The determining unit 203 receives the output signals of the first comparing unit 2021 and the second comparing unit 2022, determines the on and off states of the first switch Q1 and the second switch Q2, and outputs a first output signal S1. And a second output signal S2. It is worth mentioning that when the first output signal S1 is at a high level, it indicates that the first driving signal S _GD1 is a positive edge to trigger the first switch Q1, that is, the first driving signal S _GD1 is just low level. Converting to a high level; when the second output signal S2 is at a high level, it indicates that the second driving signal S _GD2 is a positive edge to trigger the second switch Q2, that is, the second driving signal S _GD2 is just low The level is converted to a high level. The latch unit 204 receives the first output signal S1 and the second output signal S2, and provides a latch operation according to the level of the first output signal S1 and the second output signal S2 to output the first latch The lock signal S _LH1 and the second latch signal S _LH2 . According to the above, if the first driving signal S _GD1 is at a high level and the second driving signal S _GD2 is at a low level, controlling the first latch signal S _LH1 to a high level, and controlling the first The two latch signals S _{LH2 are} at a low level, such that the first switch Q1 is turned on and the second switch Q2 is turned off to prevent the first switch Q1 and the second switch Q2 from being turned on at the same time to cause a short circuit condition. On the other hand, if the second driving signal S _GD2 is at a high level and the first driving signal S _GD1 is at a low level, then controlling the second latch signal S _LH2 to a high level while controlling the first latch The signal S _LH1 is at a low level, such that the second switch Q2 is turned on and the first switch Q1 is turned off to prevent the second switch Q2 from being turned on simultaneously with the first switch Q1 to cause a short circuit condition.

Please refer to the fourth block B for the circuit block diagram of the first embodiment and the second embodiment of the bridge switch control circuit with interleaved switching function. The greatest difference between the second embodiment and the first embodiment is that in the second embodiment, the bridge switch control circuit includes a full-bridge circuit 30 and a control module 20. The two pairs of complementary open relationships are four switches, which are a first switch Q1, a second switch Q2, a third switch Q3, and a fourth switch Q4. The first switch Q1 and the fourth switch Q4 form a first switch group Qa1 that is turned on or off at the same time, and the second switch Q2 and the third switch Q3 form a second switch group Qa2 that is turned on or off at the same time. The first driving signal S _GD1 and the second driving signal S _GD2 respectively drive the first switch group Qa1 and the second switch group Qa2. In the following, only the differences between the two embodiments will be described, and the rest will not be described again. Please refer to FIG. 4A and its description. The first amplifying voltage unit 2011 and the second amplifying voltage unit 2012 respectively receive the 汲 source voltage Vds2 of the first switch Q1 or the fourth switch Q4 of the first switch group Qa1 and the second switch group Qa2 The second source voltage Qds1 of the second switch Q2 or the third switch Q3 is amplified, and the two source voltages Vds1, Vds2 are amplified to obtain two amplified 汲 source voltages Vds1', Vds2', respectively. Then, the amplified 汲 source voltage Vds1 ′ is compared with a first reference voltage Vref1 by the first comparison unit 2021 , and the amplified 汲 source voltage Vds2 ′ is transmitted through the second comparison unit 2022 and a second reference. The voltage Vref2 compares the magnitude of the voltage.

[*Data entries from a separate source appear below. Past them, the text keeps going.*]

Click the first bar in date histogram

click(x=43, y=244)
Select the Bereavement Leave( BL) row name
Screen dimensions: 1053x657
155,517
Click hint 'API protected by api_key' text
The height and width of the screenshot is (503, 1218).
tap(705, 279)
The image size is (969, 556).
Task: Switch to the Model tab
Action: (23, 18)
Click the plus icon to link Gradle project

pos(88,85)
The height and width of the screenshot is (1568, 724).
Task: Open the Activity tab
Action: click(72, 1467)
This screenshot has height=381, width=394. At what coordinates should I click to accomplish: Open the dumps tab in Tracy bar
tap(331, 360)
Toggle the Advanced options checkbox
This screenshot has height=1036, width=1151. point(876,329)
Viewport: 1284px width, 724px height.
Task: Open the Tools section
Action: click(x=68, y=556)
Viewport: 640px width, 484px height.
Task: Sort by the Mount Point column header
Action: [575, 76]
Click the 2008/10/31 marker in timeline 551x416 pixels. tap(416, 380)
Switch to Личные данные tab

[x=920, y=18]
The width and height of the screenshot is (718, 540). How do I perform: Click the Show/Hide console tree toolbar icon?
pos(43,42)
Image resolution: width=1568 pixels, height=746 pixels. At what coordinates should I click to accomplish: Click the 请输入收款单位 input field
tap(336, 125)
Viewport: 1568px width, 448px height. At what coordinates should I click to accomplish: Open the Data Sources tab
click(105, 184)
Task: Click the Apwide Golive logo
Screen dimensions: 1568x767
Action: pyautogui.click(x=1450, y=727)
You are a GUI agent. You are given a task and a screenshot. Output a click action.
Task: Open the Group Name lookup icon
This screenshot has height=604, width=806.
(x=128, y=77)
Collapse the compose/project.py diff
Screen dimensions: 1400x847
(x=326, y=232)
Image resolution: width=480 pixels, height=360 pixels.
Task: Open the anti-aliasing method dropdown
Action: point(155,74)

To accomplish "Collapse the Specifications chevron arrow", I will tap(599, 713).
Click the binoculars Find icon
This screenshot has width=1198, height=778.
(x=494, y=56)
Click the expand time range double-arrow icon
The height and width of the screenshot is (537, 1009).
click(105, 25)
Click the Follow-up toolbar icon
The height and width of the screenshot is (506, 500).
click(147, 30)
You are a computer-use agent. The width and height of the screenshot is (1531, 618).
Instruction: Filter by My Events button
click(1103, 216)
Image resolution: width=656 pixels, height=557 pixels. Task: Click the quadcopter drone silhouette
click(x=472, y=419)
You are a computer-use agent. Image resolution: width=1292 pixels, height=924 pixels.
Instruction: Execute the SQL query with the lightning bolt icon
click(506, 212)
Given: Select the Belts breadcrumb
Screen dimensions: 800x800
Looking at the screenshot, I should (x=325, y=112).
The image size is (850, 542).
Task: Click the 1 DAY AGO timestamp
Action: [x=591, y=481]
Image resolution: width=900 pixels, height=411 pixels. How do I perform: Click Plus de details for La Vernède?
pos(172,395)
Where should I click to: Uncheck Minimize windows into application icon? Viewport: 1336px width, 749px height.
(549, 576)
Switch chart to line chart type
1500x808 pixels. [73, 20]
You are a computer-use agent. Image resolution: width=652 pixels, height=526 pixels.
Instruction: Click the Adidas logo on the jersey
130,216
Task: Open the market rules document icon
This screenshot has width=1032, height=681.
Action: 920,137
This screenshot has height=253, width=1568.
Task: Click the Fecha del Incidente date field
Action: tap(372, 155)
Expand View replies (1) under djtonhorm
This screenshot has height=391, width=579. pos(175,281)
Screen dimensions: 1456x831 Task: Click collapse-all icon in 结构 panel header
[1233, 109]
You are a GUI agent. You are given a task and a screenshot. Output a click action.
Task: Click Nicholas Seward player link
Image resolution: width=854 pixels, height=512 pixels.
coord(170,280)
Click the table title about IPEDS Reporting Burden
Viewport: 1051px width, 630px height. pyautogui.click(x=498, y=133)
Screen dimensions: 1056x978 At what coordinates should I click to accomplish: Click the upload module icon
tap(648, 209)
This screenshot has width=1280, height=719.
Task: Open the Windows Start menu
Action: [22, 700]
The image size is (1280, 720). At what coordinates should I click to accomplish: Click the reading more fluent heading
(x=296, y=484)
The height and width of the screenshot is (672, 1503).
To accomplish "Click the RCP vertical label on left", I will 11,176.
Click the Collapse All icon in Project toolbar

The determining unit 203 receives the output signals of the first comparing unit 2021 and the second comparing unit 2022, determines the on and off states of the first switch group Qa1 and the second switch group Qa2, and outputs a first output. Signal S1 and a second output signal S2. It is worth mentioning that when the first output signal S1 is at a high level, it indicates that the first driving signal S _GD1 is a positive edge to trigger the fourth switch Q4, that is, the first driving signal S _GD1 is just low level. Converting to a high level; when the second output signal S2 is at a high level, it indicates that the second driving signal S _GD2 is a positive edge to trigger the second switch Q2, that is, the second driving signal S _GD2 is just low The level is converted to a high level. The latch unit 204 receives the first output signal S1 and the second output signal S2, and provides a latch operation according to the level of the first output signal S1 and the second output signal S2 to output the first latch The lock signal S _LH1 and the second latch signal S _LH2 . According to the above, if the first driving signal S _GD1 is at a high level and the second driving signal S _GD2 is at a low level, controlling the first latch signal S _LH1 to a high level, and controlling the first The second latch signal S _LH2 is at a low level, such that the fourth switch Q4 is turned on and the second switch Q2 is turned off to prevent the fourth switch Q4 and the second switch Q2 from being simultaneously turned on to cause a short circuit condition. On the other hand, if the second driving signal S _GD2 is at a high level and the first driving signal S _GD1 is at a low level, then controlling the second latch signal S _LH2 to a high level while controlling the first latch The signal S _LH1 is at a low level, such that the second switch Q2 is turned on and the fourth switch Q4 is turned off to prevent the second switch Q2 and the fourth switch Q4 from being simultaneously turned on to cause a short circuit condition. A description of the method of operation of the latch unit 204 will be described in detail later.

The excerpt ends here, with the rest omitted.